Today we looked at the man behind the first joystick, and from that launching point it's a good time to talk about everything that came thereafter. While most of us are familiar with gamepads starting with the Atari or NES and going from there, it's hard to wrap your mind around all the gaming controllers that have been released since. From the gimmicky to the surreal, if you can dream it, someone has done it. Some of the more popular modern games are played with dance mats or guitar controllers, but who really wants to control a game with a big finger that you stab into an arcade cabinet with a model of someone's behind? I'm convinced that game was only invented so we have an easy joke when we talk about game controllers.
1up.com has a look at some of the more "out there" controllers. Some I've used, some I've avoided, and others I've never heard of. A lot of these things just didn't work; ideas always move faster than technology, but unfortunately that rarely keeps companies from selling products anyway. I'm not going to be quite as hard on these guys as 1up was, I think it's important to note that it takes a lot of failures before we get something like a Guitar Hero controller or a DDR Pad. Of course, the Guitar Hero controller is a ripoff of the Guitar Freaks controller, and the DDR Pad is really just a Power Pad with different colors, so maybe there are just a few ideas out there and we keep repeating them.

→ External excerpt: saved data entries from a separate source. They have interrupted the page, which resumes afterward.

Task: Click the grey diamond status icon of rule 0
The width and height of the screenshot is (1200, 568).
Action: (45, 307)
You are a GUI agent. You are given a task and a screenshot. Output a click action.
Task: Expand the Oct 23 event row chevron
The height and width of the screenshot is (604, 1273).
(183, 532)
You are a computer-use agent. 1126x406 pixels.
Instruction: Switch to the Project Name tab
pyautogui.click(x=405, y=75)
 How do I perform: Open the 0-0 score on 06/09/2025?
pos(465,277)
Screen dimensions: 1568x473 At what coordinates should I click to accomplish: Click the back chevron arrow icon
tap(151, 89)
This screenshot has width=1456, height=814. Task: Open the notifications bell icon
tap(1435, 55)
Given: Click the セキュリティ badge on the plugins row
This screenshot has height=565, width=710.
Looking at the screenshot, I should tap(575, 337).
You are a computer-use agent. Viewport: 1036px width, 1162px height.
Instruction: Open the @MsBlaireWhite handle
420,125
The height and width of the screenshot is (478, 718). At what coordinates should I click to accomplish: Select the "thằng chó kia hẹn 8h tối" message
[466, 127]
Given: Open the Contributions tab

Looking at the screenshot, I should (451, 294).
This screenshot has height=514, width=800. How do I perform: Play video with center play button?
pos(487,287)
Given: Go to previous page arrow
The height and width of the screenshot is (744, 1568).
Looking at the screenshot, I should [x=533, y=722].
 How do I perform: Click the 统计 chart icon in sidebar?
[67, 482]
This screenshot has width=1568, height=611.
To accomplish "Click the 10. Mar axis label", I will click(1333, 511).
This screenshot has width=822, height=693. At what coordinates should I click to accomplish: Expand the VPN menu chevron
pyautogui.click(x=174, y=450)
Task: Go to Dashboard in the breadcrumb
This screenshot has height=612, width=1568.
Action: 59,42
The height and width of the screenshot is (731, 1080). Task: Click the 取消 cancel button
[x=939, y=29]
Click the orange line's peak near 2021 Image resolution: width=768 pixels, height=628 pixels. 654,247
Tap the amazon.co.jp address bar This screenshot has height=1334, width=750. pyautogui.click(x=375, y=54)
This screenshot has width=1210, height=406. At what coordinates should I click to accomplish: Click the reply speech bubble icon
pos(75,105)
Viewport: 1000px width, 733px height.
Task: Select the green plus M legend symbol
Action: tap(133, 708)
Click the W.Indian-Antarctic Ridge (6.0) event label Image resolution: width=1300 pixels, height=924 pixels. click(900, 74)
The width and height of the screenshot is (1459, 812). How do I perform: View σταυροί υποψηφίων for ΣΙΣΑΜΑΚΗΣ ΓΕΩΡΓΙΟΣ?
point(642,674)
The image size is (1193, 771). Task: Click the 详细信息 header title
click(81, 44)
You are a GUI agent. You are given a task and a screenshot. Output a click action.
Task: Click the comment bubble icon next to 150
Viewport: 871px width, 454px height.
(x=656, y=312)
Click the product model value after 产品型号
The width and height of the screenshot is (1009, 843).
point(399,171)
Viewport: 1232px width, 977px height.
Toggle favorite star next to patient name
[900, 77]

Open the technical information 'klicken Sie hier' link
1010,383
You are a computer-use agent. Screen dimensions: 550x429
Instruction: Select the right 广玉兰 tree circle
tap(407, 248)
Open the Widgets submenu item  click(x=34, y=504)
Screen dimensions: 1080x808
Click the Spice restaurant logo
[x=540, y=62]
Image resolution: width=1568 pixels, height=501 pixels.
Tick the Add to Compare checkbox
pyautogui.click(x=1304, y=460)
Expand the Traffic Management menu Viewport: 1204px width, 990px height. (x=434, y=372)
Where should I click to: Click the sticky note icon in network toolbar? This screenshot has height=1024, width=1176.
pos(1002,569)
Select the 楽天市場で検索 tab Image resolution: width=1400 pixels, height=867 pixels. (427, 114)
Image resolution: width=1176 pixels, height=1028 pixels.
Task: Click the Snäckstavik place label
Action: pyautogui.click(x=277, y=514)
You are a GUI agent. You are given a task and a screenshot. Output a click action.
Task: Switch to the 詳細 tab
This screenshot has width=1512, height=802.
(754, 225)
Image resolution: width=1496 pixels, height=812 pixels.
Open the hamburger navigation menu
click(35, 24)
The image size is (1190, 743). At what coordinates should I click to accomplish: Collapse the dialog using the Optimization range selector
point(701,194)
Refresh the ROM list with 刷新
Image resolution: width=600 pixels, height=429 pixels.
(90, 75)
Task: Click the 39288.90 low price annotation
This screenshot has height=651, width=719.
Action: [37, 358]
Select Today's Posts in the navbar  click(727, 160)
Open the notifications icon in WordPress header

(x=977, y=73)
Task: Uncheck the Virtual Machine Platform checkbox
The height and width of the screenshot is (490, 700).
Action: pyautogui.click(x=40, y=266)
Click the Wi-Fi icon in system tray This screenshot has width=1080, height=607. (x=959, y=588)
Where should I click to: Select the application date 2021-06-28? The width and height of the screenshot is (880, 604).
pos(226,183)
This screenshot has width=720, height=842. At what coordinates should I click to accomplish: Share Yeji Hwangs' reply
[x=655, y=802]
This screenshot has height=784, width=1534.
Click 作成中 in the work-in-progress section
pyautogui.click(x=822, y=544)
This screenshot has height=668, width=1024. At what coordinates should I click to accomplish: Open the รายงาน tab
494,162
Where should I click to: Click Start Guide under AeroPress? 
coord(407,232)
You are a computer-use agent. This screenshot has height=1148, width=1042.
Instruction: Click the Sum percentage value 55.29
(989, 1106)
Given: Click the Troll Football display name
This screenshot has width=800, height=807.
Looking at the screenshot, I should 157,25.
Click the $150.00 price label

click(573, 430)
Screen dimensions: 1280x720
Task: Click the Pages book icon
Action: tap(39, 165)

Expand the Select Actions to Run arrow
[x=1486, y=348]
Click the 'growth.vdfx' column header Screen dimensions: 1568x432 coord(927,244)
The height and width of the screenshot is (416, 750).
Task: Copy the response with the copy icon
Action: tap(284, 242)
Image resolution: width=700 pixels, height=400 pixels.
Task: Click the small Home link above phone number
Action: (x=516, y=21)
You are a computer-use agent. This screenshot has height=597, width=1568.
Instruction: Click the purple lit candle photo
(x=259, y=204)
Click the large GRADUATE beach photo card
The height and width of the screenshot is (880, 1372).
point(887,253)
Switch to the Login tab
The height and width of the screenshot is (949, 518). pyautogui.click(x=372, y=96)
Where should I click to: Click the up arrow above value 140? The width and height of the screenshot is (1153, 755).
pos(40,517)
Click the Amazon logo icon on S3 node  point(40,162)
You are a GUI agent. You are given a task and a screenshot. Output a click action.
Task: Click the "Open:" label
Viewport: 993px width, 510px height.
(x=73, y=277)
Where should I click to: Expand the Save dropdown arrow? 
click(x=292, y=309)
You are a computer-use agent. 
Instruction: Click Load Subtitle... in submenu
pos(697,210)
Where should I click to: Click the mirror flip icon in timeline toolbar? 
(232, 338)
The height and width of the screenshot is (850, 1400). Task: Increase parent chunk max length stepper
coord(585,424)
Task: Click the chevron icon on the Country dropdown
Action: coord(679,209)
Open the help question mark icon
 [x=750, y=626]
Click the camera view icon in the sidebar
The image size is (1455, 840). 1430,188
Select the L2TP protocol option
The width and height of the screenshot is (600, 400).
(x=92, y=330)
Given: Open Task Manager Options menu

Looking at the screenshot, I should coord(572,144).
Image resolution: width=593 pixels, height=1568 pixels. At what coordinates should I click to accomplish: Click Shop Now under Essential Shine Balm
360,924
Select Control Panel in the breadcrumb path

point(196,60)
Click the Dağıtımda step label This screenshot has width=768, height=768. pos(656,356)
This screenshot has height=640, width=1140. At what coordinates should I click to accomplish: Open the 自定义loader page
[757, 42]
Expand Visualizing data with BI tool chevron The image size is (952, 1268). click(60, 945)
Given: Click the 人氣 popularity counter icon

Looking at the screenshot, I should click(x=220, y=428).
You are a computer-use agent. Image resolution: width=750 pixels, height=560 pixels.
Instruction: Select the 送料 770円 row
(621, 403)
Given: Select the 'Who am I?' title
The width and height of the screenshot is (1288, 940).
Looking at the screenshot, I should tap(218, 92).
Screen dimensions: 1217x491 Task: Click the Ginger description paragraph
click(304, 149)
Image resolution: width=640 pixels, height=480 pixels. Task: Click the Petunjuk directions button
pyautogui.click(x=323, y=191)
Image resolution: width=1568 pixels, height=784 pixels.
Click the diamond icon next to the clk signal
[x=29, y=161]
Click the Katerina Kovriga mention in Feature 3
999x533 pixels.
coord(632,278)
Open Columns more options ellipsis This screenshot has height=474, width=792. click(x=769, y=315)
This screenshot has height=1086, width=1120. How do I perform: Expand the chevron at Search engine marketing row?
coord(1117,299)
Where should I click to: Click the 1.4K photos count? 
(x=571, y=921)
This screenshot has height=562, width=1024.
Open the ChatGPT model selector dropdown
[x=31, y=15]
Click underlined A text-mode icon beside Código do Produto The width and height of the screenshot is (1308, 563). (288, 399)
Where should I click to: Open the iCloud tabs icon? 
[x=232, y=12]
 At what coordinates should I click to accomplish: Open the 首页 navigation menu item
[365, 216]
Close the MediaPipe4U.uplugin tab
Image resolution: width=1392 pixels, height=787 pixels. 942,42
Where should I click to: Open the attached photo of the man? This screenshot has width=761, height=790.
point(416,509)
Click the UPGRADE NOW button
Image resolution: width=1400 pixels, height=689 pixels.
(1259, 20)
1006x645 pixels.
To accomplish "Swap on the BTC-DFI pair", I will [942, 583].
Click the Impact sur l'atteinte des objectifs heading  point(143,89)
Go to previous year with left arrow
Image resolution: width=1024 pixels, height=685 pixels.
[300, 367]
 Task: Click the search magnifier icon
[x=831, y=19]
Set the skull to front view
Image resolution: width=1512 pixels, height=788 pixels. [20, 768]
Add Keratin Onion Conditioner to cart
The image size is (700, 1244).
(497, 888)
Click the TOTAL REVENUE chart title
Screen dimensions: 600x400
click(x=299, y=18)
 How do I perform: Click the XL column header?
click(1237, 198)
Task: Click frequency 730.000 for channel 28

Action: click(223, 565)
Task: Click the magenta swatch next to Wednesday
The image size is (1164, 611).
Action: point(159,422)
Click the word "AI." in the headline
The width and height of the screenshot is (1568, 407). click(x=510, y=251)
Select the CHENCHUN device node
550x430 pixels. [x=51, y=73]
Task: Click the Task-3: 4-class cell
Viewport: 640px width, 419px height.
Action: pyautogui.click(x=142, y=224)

I do think it's odd that they completely ignore rhythm games, since that's a genre that's always begging for custom controllers. From the Donkey Konga Bongos to the Beatmania controller to the aforementioned Dance Dance Revolution pads, most rhythm games have their own controller. Luckily most of these games are solid and avoid the gimmickry associated with the sillier controllers, so they're not as fun to read about. This article really makes me want to track me down some Samba De Amigo controllers.